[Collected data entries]
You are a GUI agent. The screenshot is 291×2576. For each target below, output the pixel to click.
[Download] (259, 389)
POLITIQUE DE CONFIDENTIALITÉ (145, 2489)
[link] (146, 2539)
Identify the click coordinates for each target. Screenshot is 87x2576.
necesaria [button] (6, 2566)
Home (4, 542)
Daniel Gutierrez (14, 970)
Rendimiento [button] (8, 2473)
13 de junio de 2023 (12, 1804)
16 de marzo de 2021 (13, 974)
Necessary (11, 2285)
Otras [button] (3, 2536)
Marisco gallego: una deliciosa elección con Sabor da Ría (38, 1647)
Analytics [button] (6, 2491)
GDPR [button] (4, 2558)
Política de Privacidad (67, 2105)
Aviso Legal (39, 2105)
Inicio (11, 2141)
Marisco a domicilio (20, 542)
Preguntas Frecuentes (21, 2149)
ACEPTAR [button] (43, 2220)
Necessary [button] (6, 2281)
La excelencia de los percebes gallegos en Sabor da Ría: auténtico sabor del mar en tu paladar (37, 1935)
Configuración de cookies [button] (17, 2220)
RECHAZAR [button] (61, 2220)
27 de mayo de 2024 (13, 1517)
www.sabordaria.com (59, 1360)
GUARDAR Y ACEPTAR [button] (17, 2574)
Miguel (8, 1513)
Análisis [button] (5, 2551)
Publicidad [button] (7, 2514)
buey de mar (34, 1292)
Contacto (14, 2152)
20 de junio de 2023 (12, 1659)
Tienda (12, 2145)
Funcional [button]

Exercise objective: Transcribe exactly, and only, the lines from the one with "[Download] (259, 389)" through the last line of the data.

Exercise solution:
[Download] (259, 389)
POLITIQUE DE CONFIDENTIALITÉ (145, 2489)
[link] (146, 2539)
Identify the click coordinates for each target. Screenshot is 87x2576.
necesaria [button] (6, 2566)
Home (4, 542)
Daniel Gutierrez (14, 970)
Rendimiento [button] (8, 2473)
13 de junio de 2023 (12, 1804)
16 de marzo de 2021 (13, 974)
Necessary (11, 2285)
Otras [button] (3, 2536)
Marisco gallego: una deliciosa elección con Sabor da Ría (38, 1647)
Analytics [button] (6, 2491)
GDPR [button] (4, 2558)
Política de Privacidad (67, 2105)
Aviso Legal (39, 2105)
Inicio (11, 2141)
Marisco a domicilio (20, 542)
Preguntas Frecuentes (21, 2149)
ACEPTAR [button] (43, 2220)
Necessary [button] (6, 2281)
La excelencia de los percebes gallegos en Sabor da Ría: auténtico sabor del mar en tu paladar (37, 1935)
Configuración de cookies [button] (17, 2220)
RECHAZAR [button] (61, 2220)
27 de mayo de 2024 (13, 1517)
www.sabordaria.com (59, 1360)
GUARDAR Y ACEPTAR [button] (17, 2574)
Miguel (8, 1513)
Análisis [button] (5, 2551)
Publicidad [button] (7, 2514)
buey de mar (34, 1292)
Contacto (14, 2152)
20 de junio de 2023 (12, 1659)
Tienda (12, 2145)
Funcional [button]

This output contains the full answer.